Altogether the index evaluated 132 countries and 155 cities with a particular focus on digital skills “in an age of AI”. Finland was placed seventh overall, dropping one spot from last year’s ranking, whereas Helsinki tumbled to 31st among global cities.
This year, Finland was ranked fourth in the category of vocational and technical skills and is one of the leading countries in matching the skills of people with the needs of the economy (third in employability). Finland also ranked highly in retaining talent (eighth), which was attributed to having a high degree of sustainability (seventh).
The country was also fourth in the ‘grow’ category, which contained high placements for sub indices such as formal education (third), lifelong learning (sixth) and access to growth opportunities (seventh).
A digital future for all
On a global scale, a deepening gap was found between high income and low income countries. The ranking was led by Switzerland, the USA and Singapore.
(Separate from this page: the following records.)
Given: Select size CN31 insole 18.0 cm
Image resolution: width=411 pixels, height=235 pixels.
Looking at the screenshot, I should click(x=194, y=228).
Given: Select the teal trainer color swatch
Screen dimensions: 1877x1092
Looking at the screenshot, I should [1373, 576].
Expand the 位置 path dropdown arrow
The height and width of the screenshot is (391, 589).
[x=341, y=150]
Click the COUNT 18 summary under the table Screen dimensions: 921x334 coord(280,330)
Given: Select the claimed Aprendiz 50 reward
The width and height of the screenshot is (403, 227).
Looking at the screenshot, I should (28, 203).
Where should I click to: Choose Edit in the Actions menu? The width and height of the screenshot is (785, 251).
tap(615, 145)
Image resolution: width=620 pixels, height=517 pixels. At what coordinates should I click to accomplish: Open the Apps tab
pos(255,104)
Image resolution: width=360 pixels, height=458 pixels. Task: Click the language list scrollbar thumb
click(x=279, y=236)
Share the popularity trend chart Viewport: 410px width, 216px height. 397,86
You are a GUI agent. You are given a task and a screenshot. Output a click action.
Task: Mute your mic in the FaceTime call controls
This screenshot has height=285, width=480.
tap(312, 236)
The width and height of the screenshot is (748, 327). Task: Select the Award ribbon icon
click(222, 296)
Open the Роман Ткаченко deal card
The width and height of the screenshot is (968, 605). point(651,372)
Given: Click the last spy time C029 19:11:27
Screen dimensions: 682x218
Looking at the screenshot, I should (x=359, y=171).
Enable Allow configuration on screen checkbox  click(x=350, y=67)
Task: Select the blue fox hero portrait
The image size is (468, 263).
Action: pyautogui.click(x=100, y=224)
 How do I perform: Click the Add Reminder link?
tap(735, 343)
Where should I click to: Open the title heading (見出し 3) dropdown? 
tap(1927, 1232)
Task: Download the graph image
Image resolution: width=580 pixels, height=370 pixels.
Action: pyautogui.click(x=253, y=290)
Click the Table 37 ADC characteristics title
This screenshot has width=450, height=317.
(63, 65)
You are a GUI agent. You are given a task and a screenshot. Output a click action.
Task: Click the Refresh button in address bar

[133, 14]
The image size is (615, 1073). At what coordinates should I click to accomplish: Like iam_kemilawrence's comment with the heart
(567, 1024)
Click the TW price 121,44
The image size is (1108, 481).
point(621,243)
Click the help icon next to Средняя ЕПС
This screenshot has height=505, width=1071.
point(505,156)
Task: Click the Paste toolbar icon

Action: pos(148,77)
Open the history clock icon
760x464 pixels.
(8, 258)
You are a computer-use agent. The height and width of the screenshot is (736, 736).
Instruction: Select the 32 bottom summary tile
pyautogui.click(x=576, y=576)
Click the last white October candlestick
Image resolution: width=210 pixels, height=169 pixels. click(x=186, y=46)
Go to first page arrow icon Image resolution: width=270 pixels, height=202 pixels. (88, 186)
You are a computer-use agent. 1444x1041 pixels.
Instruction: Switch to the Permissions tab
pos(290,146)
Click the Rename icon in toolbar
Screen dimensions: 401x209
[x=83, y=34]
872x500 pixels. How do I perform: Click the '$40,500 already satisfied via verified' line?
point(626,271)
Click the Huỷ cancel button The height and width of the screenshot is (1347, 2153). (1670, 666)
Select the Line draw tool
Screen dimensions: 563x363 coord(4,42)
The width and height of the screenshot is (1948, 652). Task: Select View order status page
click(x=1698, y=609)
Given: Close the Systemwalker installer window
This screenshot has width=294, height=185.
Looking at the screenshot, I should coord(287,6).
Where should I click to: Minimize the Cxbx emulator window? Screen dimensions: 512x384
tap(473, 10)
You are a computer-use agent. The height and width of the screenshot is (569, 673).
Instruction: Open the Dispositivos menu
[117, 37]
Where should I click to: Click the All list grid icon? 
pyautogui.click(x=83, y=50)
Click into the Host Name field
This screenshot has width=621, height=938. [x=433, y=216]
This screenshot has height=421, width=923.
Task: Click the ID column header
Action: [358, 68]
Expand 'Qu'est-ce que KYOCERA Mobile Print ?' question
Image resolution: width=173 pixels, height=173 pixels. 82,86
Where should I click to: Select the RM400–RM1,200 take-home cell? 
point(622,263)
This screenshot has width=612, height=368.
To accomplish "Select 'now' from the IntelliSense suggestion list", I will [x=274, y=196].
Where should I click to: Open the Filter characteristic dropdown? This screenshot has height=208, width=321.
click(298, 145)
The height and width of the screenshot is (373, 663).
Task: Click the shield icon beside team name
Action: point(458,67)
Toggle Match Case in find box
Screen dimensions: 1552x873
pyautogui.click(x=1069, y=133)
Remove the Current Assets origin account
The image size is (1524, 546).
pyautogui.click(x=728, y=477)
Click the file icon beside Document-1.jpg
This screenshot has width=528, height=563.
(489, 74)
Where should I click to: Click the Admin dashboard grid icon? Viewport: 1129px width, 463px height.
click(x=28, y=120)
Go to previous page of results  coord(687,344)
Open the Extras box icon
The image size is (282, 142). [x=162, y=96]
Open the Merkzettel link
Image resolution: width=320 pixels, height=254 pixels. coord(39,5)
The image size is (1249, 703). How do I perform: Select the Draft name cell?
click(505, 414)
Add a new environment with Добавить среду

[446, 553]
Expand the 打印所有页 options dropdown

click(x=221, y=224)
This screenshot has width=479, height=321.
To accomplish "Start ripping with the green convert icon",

Yemen, Congo and Angola were at the other end of the scale.
According to Alain Dehaze, CEO of Adecco Group, the impact of the rise of machines and algorithms is being felt across all industries, placing an urgent emphasis on creating measures to attract, develop and retain talent.
“This decade will be characterised by a re-skilling revolution with a focus on ‘fusion skills’ – enabling humans and machines to work in harmony in a hybrid model,” he envisioned.
Finland recently facilitated this on a broader scale, offering European citizens access to a free online course series, the Elements of AI. The initiative aims to encourage people to learn the basics of artificial intelligence, regardless of age or education level.